YOUR ASSIGNMENT:
Among the records below, find the lines that contain "click" and copy each of them.

(Saved entries)

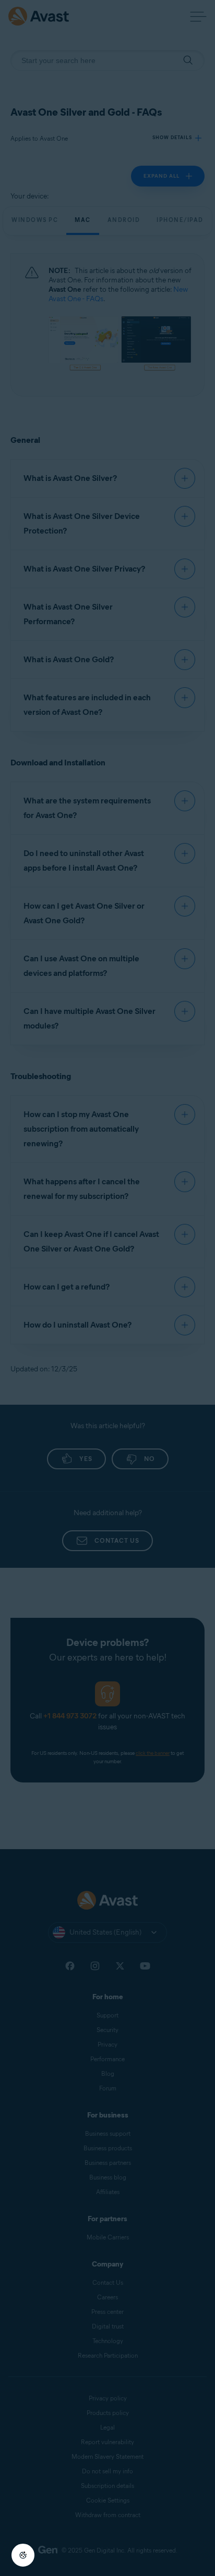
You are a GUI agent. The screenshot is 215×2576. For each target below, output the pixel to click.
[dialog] (107, 1288)
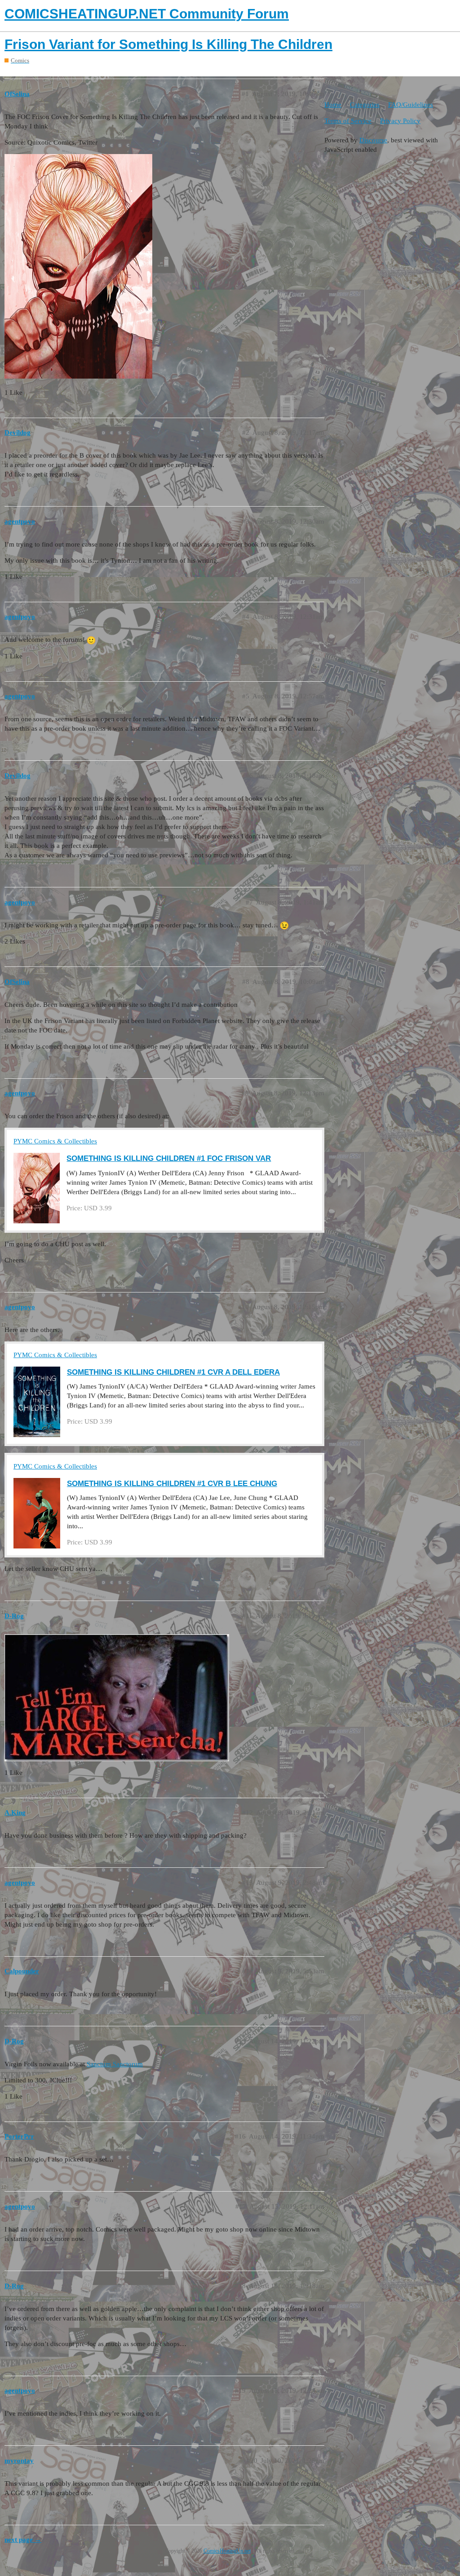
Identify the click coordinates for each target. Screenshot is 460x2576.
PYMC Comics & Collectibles (55, 1141)
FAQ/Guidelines (410, 104)
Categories (365, 104)
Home (332, 104)
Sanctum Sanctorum (115, 2064)
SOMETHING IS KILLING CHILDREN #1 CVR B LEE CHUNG (172, 1483)
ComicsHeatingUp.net (227, 2551)
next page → (22, 2539)
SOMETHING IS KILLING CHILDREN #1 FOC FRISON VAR (168, 1158)
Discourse (373, 140)
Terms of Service (348, 120)
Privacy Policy (400, 120)
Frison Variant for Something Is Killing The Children (168, 44)
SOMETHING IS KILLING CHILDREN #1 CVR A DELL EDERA (173, 1371)
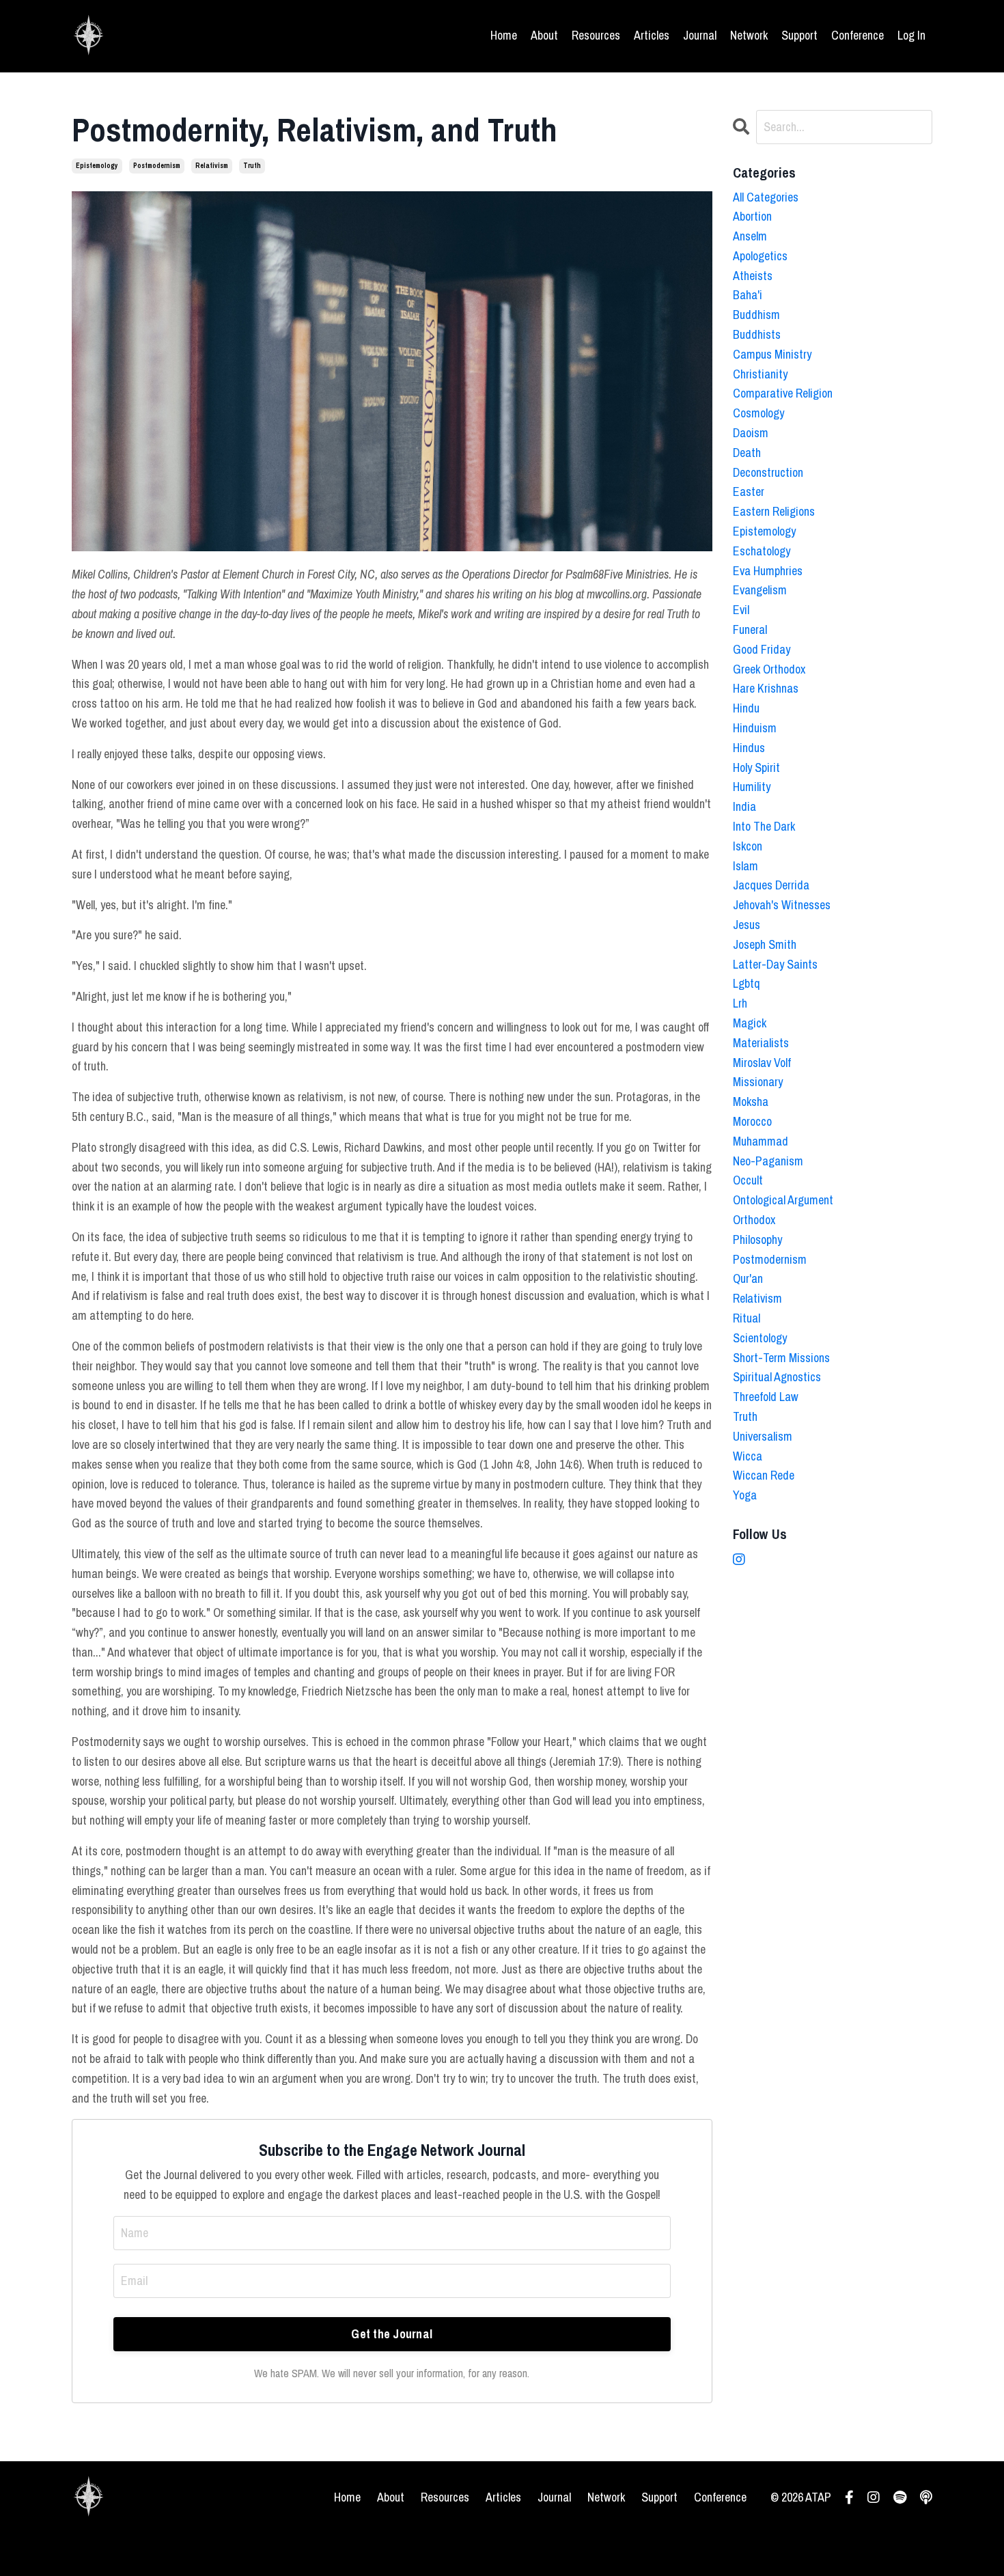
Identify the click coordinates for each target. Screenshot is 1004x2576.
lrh (740, 1003)
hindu (746, 708)
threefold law (765, 1396)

PROBLEM SOLUTION:
You are a GUI agent. The screenshot is 215×2576. For each target below, output the pixel to click.
Identify the click coordinates for each target. Screenshot is 460x2576.
Identify the click coordinates for each target. Screenshot is 1004x2576.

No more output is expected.